TO DO: Starting with the line that contains "Image resolution: width=555" and ending with the last line of the listing, print each line exactly. Pictures stay out.

PROVIDED DATA:
##########
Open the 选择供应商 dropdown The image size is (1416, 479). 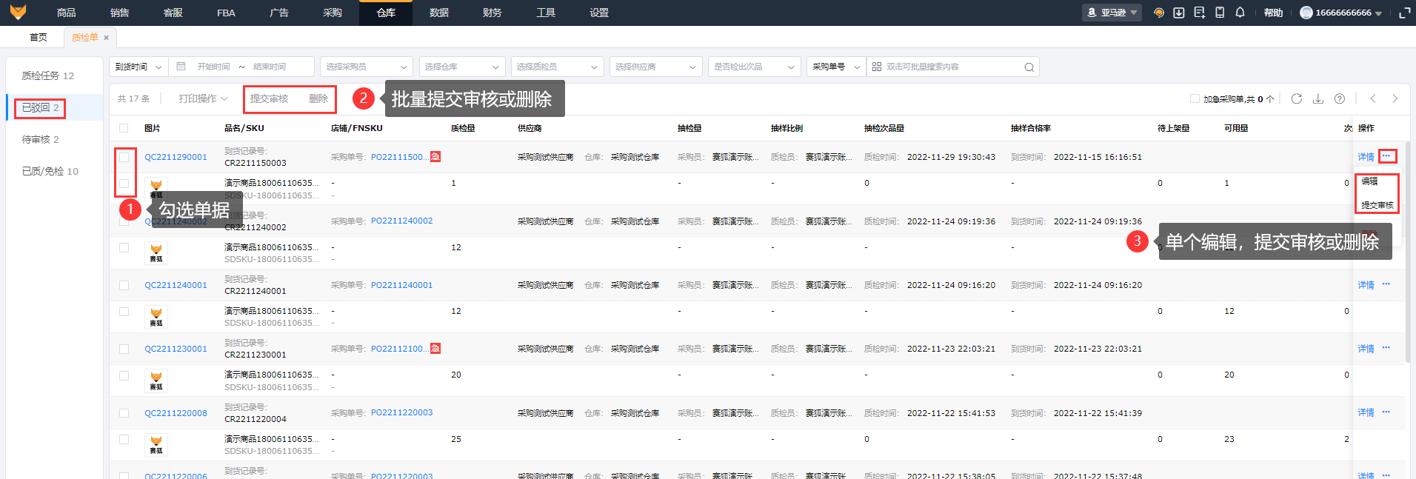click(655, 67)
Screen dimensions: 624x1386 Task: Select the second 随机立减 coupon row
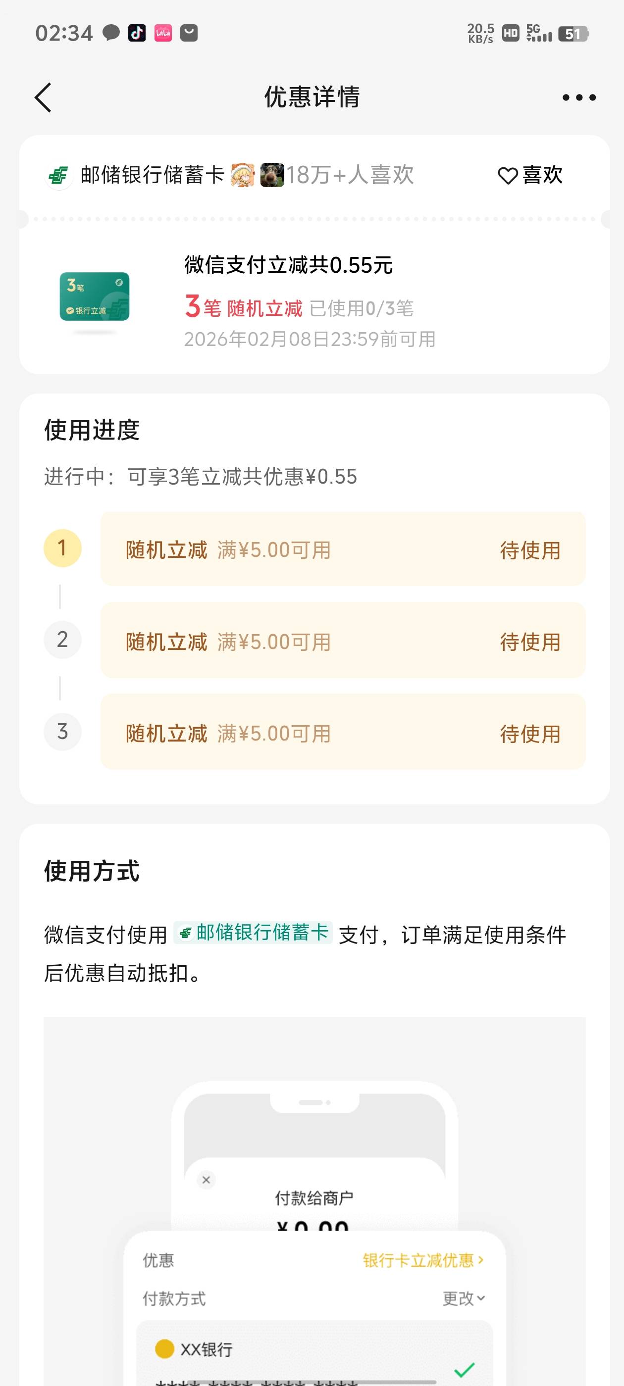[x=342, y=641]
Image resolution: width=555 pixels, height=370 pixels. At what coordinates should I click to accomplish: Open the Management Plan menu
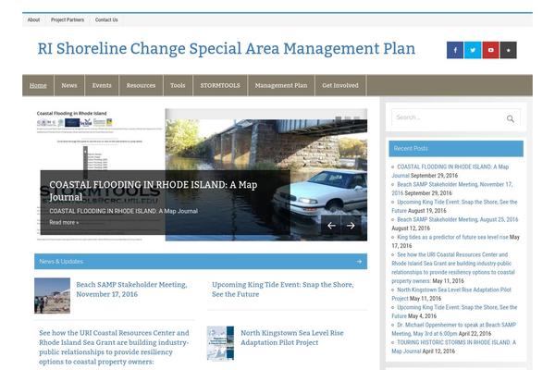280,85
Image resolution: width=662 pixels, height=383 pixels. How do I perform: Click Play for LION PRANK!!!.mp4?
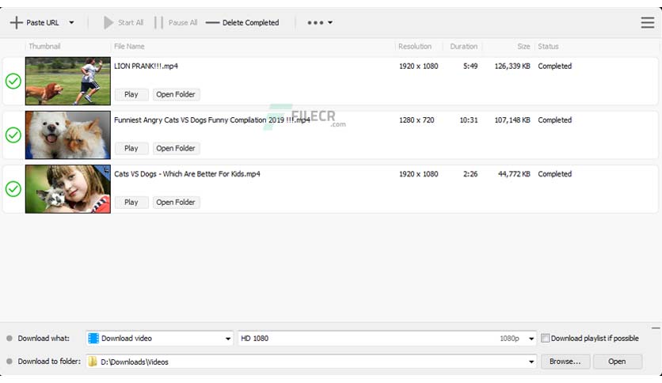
##########
SOLVED PROBLEM:
Image resolution: width=555 pixels, height=370 pixels. At what coordinates should I click to accomplish: Open the Management Plan menu
280,85
Image resolution: width=662 pixels, height=383 pixels. How do I perform: Click Play for LION PRANK!!!.mp4?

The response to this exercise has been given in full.